**Data listing**
·····

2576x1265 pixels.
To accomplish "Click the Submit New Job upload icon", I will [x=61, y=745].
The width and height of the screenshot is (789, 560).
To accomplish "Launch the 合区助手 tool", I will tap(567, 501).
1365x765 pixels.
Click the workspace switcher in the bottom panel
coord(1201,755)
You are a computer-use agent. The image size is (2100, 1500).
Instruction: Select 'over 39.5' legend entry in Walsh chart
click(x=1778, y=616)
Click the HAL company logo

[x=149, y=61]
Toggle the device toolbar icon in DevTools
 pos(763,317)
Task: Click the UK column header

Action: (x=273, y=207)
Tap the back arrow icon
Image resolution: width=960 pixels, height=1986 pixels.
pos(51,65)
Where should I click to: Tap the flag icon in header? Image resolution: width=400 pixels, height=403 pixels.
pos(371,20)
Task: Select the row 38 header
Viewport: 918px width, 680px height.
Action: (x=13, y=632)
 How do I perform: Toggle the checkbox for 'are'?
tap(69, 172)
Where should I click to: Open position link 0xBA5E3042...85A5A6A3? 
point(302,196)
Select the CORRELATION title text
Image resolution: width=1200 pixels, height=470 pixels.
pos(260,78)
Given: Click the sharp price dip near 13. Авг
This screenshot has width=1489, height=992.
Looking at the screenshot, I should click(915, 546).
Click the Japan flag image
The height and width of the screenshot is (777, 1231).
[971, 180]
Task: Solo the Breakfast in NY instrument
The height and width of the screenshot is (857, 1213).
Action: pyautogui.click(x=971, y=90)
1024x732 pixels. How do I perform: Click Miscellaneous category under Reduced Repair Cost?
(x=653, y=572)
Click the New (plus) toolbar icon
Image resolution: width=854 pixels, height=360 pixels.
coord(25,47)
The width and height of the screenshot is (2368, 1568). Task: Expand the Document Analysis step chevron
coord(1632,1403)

·····

**What you are asked to do**
Reproduce the material above with every "Task" changed to "Goal" and no other changes.

**Exercise output**
2576x1265 pixels.
To accomplish "Click the Submit New Job upload icon", I will [x=61, y=745].
The width and height of the screenshot is (789, 560).
To accomplish "Launch the 合区助手 tool", I will tap(567, 501).
1365x765 pixels.
Click the workspace switcher in the bottom panel
coord(1201,755)
You are a computer-use agent. The image size is (2100, 1500).
Instruction: Select 'over 39.5' legend entry in Walsh chart
click(x=1778, y=616)
Click the HAL company logo

[x=149, y=61]
Toggle the device toolbar icon in DevTools
 pos(763,317)
Goal: Click the UK column header

Action: (x=273, y=207)
Tap the back arrow icon
Image resolution: width=960 pixels, height=1986 pixels.
pos(51,65)
Where should I click to: Tap the flag icon in header? Image resolution: width=400 pixels, height=403 pixels.
pos(371,20)
Goal: Select the row 38 header
Viewport: 918px width, 680px height.
Action: (x=13, y=632)
 How do I perform: Toggle the checkbox for 'are'?
tap(69, 172)
Where should I click to: Open position link 0xBA5E3042...85A5A6A3? 
point(302,196)
Select the CORRELATION title text
Image resolution: width=1200 pixels, height=470 pixels.
pos(260,78)
Given: Click the sharp price dip near 13. Авг
This screenshot has width=1489, height=992.
Looking at the screenshot, I should click(915, 546).
Click the Japan flag image
The height and width of the screenshot is (777, 1231).
[971, 180]
Goal: Solo the Breakfast in NY instrument
The height and width of the screenshot is (857, 1213).
Action: pyautogui.click(x=971, y=90)
1024x732 pixels. How do I perform: Click Miscellaneous category under Reduced Repair Cost?
(x=653, y=572)
Click the New (plus) toolbar icon
Image resolution: width=854 pixels, height=360 pixels.
coord(25,47)
The width and height of the screenshot is (2368, 1568). Goal: Expand the Document Analysis step chevron
coord(1632,1403)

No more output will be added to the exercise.